▸ **TASK PROMPT**
Copy out the forum thread on agile and waterfall below word for word, from its title line through its final sentence.

▸ **GIVEN PASSAGE**
Is agile an urban legend and waterfall a taboo in project management? - tarek_computer
https://tarek.computer/2019/04/21/is-agile-an-urban-legend-and-waterfall-a-taboo-in-project-management
======
eesmith
"Agile" is, as best as I have been able to tell, defined as "anything not
waterfall."

The line "The IT industry today treats waterfall as something old while agile
is cool" reflects more the lack of general understanding people have of
software engineering and history.

"Not waterfall" was as a common theme in the famous 1969 NATO conference which
kicked off 'software engineering'. For example, (quoting
[http://homepages.cs.ncl.ac.uk/brian.randell/NATO/nato1968.PD...](http://homepages.cs.ncl.ac.uk/brian.randell/NATO/nato1968.PDF)
):

> The need for feedback was stressed many times. ...

> Fraser: (from The nature of progress in software production) »Design and
> implementation proceeded in a number of stages. Each stage was typified by a
> period of intellectual activity followed by a period of program
> reconstruction. Each stage produced a useable product and the period between
> the end of one stage and the start of the next provided the operational
> experience upon which the next design was based. In general the products of
> successive stages approached the final design requirement; each stage
> included more facilities than the last. On three occasions major design
> changes were made but for the most part the changes were localised and could
> be described as ‘tuning’. ...

> The use of feedback from a partly designed system to help in design, was
> discussed at length.

Of course, "waterfall" as a development model wasn't even formally described
until a year later, or coined for another 7 or so years.

I like the description from [http://tomasp.net/blog/2019/software-
engineering/](http://tomasp.net/blog/2019/software-engineering/) that:

> For waterfall, the context was a more general managerial culture of the
> 1970s, rising complexity and costs of software, and the fact that
> programmers were "hackers" who were hard to hire, train and replace.

That is, while 'iterative but speedy design to delivery' is old - has been
around since the 1960s - its coolness now comes as a reaction to a certain
managerial style from the 1970s, which was a reaction to early agile.

Many of the concepts in agile, like rapid prototyping, were well-known in the
1980s and 1990s, and by the mid-1990s - well before 'agile' was coined -
considered best practices.

▸ **SUPPLIED RECORDS**
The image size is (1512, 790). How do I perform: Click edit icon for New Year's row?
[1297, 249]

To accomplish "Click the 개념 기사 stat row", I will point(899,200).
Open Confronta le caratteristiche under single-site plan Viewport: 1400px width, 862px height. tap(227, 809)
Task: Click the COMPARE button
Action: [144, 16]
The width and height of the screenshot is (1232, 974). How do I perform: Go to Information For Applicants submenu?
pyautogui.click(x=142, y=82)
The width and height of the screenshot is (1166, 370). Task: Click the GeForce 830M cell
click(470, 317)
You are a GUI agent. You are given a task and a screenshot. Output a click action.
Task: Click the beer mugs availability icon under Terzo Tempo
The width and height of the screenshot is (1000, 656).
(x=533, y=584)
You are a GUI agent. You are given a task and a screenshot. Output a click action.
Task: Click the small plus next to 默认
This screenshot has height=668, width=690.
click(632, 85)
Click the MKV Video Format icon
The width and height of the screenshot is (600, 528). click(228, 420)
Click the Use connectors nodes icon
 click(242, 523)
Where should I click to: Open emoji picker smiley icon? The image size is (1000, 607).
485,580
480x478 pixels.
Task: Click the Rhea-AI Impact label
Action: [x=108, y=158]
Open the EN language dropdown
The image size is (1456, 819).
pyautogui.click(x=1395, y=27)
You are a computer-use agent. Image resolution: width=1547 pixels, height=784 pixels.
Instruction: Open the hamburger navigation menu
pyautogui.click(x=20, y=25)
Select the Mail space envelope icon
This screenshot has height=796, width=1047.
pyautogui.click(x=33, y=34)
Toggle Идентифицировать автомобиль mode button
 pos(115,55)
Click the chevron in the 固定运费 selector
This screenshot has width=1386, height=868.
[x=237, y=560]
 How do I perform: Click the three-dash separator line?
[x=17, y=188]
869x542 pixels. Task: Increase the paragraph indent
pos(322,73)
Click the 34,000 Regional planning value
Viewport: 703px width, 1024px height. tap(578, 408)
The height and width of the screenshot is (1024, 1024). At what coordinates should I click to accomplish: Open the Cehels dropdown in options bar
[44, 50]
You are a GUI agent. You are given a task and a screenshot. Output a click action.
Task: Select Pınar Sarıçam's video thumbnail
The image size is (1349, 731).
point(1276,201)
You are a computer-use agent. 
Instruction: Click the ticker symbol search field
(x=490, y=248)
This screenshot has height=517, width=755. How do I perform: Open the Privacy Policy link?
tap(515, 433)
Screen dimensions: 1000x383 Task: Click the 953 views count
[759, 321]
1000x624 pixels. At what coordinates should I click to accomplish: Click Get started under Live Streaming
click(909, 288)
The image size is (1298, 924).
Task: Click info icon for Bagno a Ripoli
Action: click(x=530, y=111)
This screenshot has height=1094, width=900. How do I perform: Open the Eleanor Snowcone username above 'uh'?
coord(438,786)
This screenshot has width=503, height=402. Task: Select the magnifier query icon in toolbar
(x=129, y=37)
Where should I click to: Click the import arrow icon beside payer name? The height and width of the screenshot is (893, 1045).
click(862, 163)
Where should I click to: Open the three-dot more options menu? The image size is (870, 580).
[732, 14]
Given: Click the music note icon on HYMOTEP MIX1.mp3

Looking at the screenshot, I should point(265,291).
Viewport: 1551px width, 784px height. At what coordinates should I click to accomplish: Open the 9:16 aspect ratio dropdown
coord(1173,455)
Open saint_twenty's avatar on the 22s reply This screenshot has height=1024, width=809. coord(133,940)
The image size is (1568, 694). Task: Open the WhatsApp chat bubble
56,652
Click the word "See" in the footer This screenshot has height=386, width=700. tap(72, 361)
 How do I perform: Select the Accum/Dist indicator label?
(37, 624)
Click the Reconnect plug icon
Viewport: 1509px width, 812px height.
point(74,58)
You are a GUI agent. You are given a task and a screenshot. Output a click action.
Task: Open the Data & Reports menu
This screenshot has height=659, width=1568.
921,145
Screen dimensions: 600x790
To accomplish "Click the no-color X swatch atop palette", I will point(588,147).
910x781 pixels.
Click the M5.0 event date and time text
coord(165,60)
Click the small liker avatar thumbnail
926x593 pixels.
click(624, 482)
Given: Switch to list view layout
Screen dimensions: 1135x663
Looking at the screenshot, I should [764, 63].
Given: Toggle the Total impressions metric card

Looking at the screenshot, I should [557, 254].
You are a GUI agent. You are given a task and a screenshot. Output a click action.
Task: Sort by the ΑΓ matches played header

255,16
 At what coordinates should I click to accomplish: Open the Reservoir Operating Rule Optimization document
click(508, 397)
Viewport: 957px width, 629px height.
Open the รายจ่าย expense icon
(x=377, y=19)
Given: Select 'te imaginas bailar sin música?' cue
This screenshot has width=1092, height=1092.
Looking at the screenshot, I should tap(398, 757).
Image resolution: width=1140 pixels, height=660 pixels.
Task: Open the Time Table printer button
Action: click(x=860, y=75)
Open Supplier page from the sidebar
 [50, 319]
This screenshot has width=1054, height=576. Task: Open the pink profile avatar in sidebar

▸ **SOLVED EXERCISE**
Is agile an urban legend and waterfall a taboo in project management? - tarek_computer
https://tarek.computer/2019/04/21/is-agile-an-urban-legend-and-waterfall-a-taboo-in-project-management
======
eesmith
"Agile" is, as best as I have been able to tell, defined as "anything not
waterfall."

The line "The IT industry today treats waterfall as something old while agile
is cool" reflects more the lack of general understanding people have of
software engineering and history.

"Not waterfall" was as a common theme in the famous 1969 NATO conference which
kicked off 'software engineering'. For example, (quoting
[http://homepages.cs.ncl.ac.uk/brian.randell/NATO/nato1968.PD...](http://homepages.cs.ncl.ac.uk/brian.randell/NATO/nato1968.PDF)
):

> The need for feedback was stressed many times. ...

> Fraser: (from The nature of progress in software production) »Design and
> implementation proceeded in a number of stages. Each stage was typified by a
> period of intellectual activity followed by a period of program
> reconstruction. Each stage produced a useable product and the period between
> the end of one stage and the start of the next provided the operational
> experience upon which the next design was based. In general the products of
> successive stages approached the final design requirement; each stage
> included more facilities than the last. On three occasions major design
> changes were made but for the most part the changes were localised and could
> be described as ‘tuning’. ...

> The use of feedback from a partly designed system to help in design, was
> discussed at length.

Of course, "waterfall" as a development model wasn't even formally described
until a year later, or coined for another 7 or so years.

I like the description from [http://tomasp.net/blog/2019/software-
engineering/](http://tomasp.net/blog/2019/software-engineering/) that:

> For waterfall, the context was a more general managerial culture of the
> 1970s, rising complexity and costs of software, and the fact that
> programmers were "hackers" who were hard to hire, train and replace.

That is, while 'iterative but speedy design to delivery' is old - has been
around since the 1960s - its coolness now comes as a reaction to a certain
managerial style from the 1970s, which was a reaction to early agile.

Many of the concepts in agile, like rapid prototyping, were well-known in the
1980s and 1990s, and by the mid-1990s - well before 'agile' was coined -
considered best practices.